Ce qui compte, c’est la diffusion de la parole. Cette parole est plus forte que la plupart des ouvrages, qui par ailleurs ne la diffusent pas. Un livre contenant une parole, transmettant une parole, autrement dit un livre qui pense, parviendra toujours à se faire connaître, à persévérer dans l’éternité, à se frayer un passage dans le temps, à se hisser jusqu’à la postérité, qui transmettra à la postérité suivante, et ainsi de suite. Que des ouvrages, dans cette diffusion de l’essentiel, de la parole qui dit, de la parole poétique (celle qui pense), restent en rade est inévitable ; est, à vrai dire, heureux. N’aggravons pas l’état des stocks. N’encombrons pas les mémoires, ni la mémoire. Nous vivons dans la fiction suivante : « ces archives serviront un jour ». Sauf que les historiens n’ont pas à prendre le pouvoir : pour respectable que soit leur science, elle n’est qu’une science.
La science, hélas, n’accompagne pas l’éclosion de la parole, du dire, de la pensée. La pensée est ailleurs. L’histoire, avec sa manie de l’empilement, de la capitalisation des données, de l’obèse accumulation des détails et du moindre fait, participe d’une saturation universelle que rien, jamais, ne revient mettre en cause hormis, puisque ce temps viendra, la mort de la civilisation qui l’abrite et dont on ne doute pas que, telle la grenouille de La Fontaine, elle finira par exploser d’indigestion.
Internet, soi-disant, le numérique, soi-disant, incarne la fluidité absolue, la légèreté suprême : on est dans le liquide, dans l’aérien ; eau et plume. Tout circule, tout slalome, tout se faufile. Rien, en vérité, n’est plus faux : jamais quantité d’information ne fut plus importante, plus imposante, jamais les individus n’ont été, depuis la création du monde, affublés d’une masse de renseignements aussi énorme, aussi gigantesque, aussi ineffaçables, sur eux-mêmes.
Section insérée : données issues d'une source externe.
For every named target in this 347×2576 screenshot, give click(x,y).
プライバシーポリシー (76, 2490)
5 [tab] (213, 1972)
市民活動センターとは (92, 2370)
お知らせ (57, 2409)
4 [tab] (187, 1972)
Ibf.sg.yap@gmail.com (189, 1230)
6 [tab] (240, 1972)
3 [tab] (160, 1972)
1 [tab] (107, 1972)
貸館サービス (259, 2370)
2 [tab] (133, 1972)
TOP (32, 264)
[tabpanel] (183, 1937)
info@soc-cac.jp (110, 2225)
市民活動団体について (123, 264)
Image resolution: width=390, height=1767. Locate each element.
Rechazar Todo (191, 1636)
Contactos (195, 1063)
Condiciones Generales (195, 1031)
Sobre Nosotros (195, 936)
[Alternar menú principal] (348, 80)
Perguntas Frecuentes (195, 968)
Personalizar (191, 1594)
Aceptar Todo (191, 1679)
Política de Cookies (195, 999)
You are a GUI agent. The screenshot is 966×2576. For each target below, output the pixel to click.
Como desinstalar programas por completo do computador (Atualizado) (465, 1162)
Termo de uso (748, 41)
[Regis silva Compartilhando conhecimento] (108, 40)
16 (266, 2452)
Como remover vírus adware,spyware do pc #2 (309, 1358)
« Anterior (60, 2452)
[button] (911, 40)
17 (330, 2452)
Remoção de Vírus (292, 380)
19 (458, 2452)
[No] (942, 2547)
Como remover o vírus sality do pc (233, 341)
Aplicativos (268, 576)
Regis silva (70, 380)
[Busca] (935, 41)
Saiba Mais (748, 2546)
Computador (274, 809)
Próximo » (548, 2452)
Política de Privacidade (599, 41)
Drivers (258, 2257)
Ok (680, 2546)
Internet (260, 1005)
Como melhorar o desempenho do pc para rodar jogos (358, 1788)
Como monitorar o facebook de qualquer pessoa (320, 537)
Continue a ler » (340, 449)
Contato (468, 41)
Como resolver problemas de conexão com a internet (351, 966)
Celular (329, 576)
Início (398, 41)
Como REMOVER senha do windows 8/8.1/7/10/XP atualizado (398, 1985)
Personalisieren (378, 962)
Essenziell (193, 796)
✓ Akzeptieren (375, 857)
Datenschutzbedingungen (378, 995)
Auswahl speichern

Internet recueille sur votre compte des mégatonnes de données que rien jamais ne vient gommer, alléger, filtrer, nettoyer, astiquer, aérer, épurer, nettoyer. On actualise, mais les strates restent, empilées comme des assiettes. Chacun devient son propre pachyderme. Se déplace avec ses montagnes de mots, de descriptions, de jugements. Quant au moindre événement, il est source de millions d’avis, d’analyses, de commentaires, de descriptions, de témoignages, de récits, de négations, d’affirmations, sous lesquels c’est la réalité elle-même qui semble crouler, et la vérité s’effacer.
La véritable révolution serait, non pas de pouvoir amasser, emmagasiner des centaines de milliers d’ouvrages sur une tablette lumineuse, mais au contraire d’accepter, sans pleurnicher, que les livres meurent, que seuls quelques uns subsistent, sans obéir à d’autre logique que leur propre mystère et que leur seul pouvoir immanent, contre lesquels personne ne peut rien. Ce n’est pas nous qui faisons qu’une œuvre perdure : c’est l’œuvre elle-même. Elle brave le temps, nargue les modes, et nous traverse, et nous transperce : elle est parole, cette œuvre. Fluide, le net ? Rien n’est plus encombrant. Rien n’est plus massif. Rien n’est plus mastoc. Rien n’est plus roc. Rien n’est plus amoncellement. Rien n’est plus gros monument. Rien de plus granitique que le Web.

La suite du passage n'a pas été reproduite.